Larger surpluses tend to add more fat than muscle, especially for people who are not new to lifting. Once you have a daily calorie target, the macro calculator splits it into protein, carbs, and fat in grams.
Why TDEE is only an estimate
TDEE comes from a population formula, not direct measurement. Real-world results depend on a lot of things the formula cannot see:
- Tracking accuracy. Nutrition labels and apps both have margins of error.
- Metabolism. Two people with the same height, weight, age, and sex can have BMRs that differ by 10 percent or more.
- Activity. The activity multiplier is a rough guess about your average week.
- Exercise. The same workout done harder or longer burns different amounts.
- Muscle mass. More lean tissue means a higher BMR.
- Consistency. What you do most days matters more than any single workout or meal.
Plan for the number to be a starting point. After two to three weeks at your target, the scale will tell you whether to nudge it up or down.
How to calculate TDEE
The formula is BMR multiplied by an activity factor:
- BMR is your resting calorie burn.
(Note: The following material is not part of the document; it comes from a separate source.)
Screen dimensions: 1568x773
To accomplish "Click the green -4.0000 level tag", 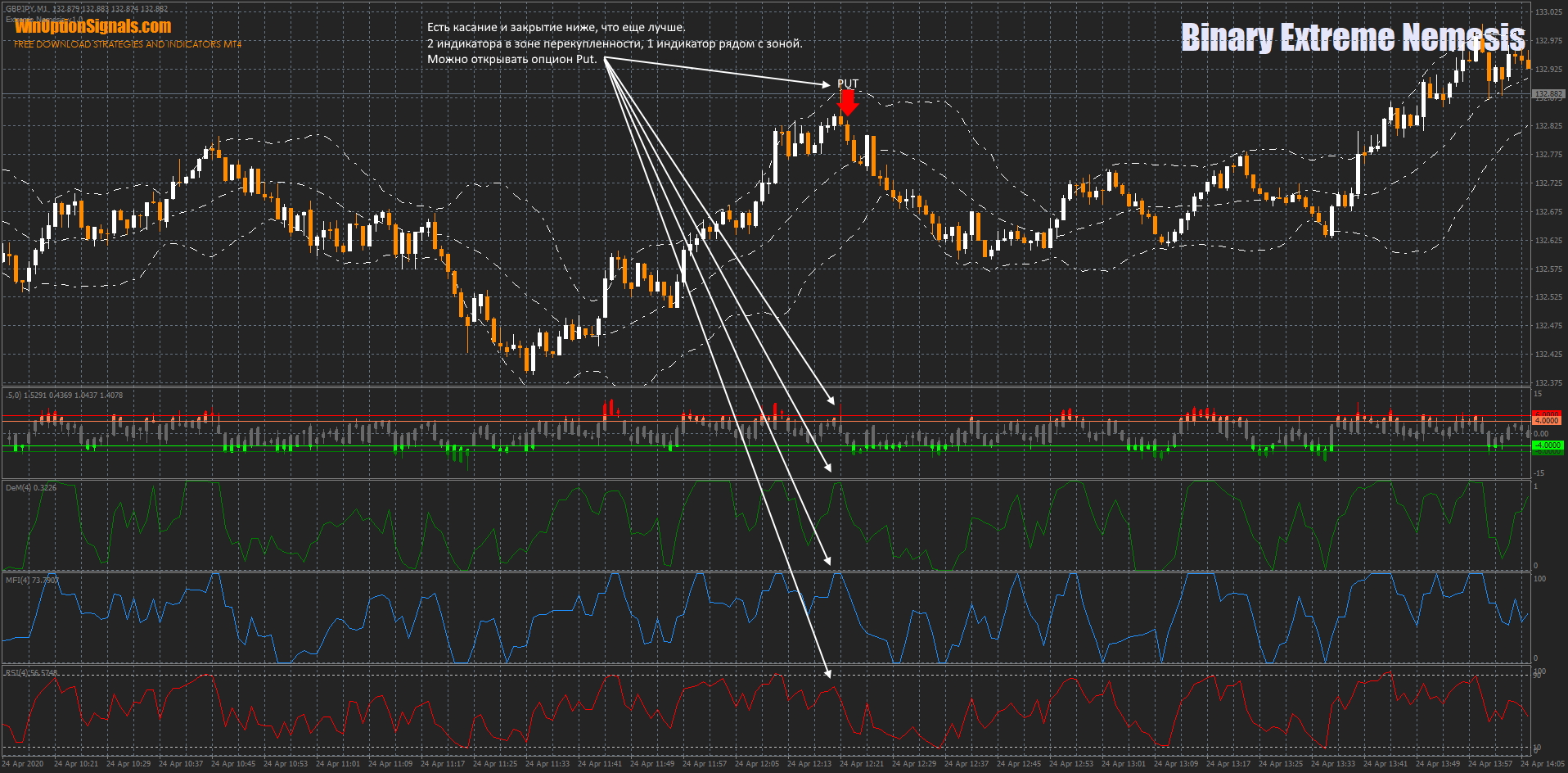I will (1547, 445).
The BMR calculator estimates it.
- Activity factor is one of five preset multipliers between 1.2 (sedentary) and 1.9 (extra active).
For the full step-by-step walkthrough with worked examples, see How to Calculate TDEE. For a fast number, the TDEE calculator runs both pieces and rounds the result.
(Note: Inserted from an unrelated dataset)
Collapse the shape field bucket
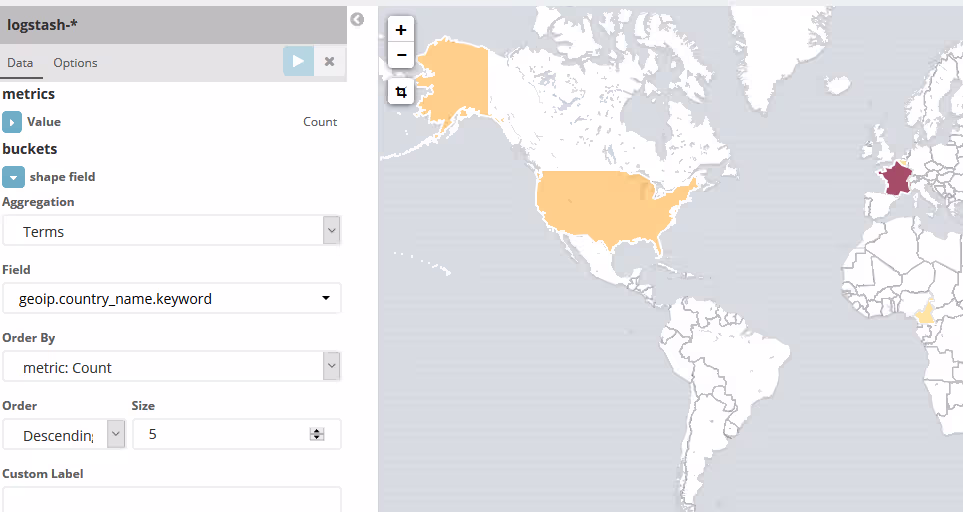Screen dimensions: 963x512 (13, 177)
TDEE example in simple numbers
Take a 30-year-old man, 180 lb (about 82 kg), 5 ft 10 in (about 178 cm), with a moderate activity level.
- BMR (Mifflin-St Jeor): 10 × 82 + 6.25 × 178 − 5 × 30 + 5 = about 1,790 calories
- Activity factor: 1.55 (moderate)
- TDEE: 1,790 × 1.55 = about 2,770 calories per day
That number is his estimated total daily calorie burn. He would eat roughly 2,770 calories per day to hold his weight steady, less to lose weight, and a little more to gain.
Example summary
30M · 5'10" · 180 lb · moderate
TDEE ≈ 2,770 kcal/day
TDEE quick summary
- TDEE stands for Total Daily Energy Expenditure.
- It estimates how many calories your body burns in a typical day.
- It includes BMR plus daily movement, exercise, and digestion.
- TDEE is almost always higher than BMR.
- It is an estimate, so use it as a starting point and adjust based on results.
- The TDEE calculator gives you a number in a few seconds.
Run the numbers
The three calculators below cover the resting half (BMR), the full daily figure (TDEE), and the macro split you might want once you have a calorie target.
Frequently asked questions
TDEE stands for Total Daily Energy Expenditure. It is an estimate of how many calories your body burns in a typical day, including resting metabolism, daily movement, exercise, and digestion.
TDEE is your best guess at how many calories you burn in a normal day. It is the number most people use as a starting point for weight-loss, maintenance, or muscle-gain calorie targets.
No. BMR is the calories you burn at rest. TDEE is BMR plus the calories you burn from movement, exercise, and digestion. TDEE is always higher than BMR for anyone who moves at all during the day.
TDEE adds four pieces: basal metabolic rate, daily movement (walking, standing, chores), exercise, and the thermic effect of food (the calories your body burns digesting what you eat).
For sustainable weight loss, eat 250 to 500 calories below your TDEE per day. That works out to roughly half a pound to one pound of fat loss per week. Smaller deficits are usually easier to stick with than aggressive cuts.
TDEE estimates are usually within about 10 to 20 percent of the real number for healthy adults. The BMR step is fairly accurate; the activity multiplier introduces most of the error. Use the calculator as a starting point and adjust based on what your weight actually does.
Yes, for a fast estimate. A calculator handles unit conversions, applies the right activity factor, and rounds the result so you can pick a calorie target in a couple of minutes. You can run the math by hand if you prefer, but the calculator saves time.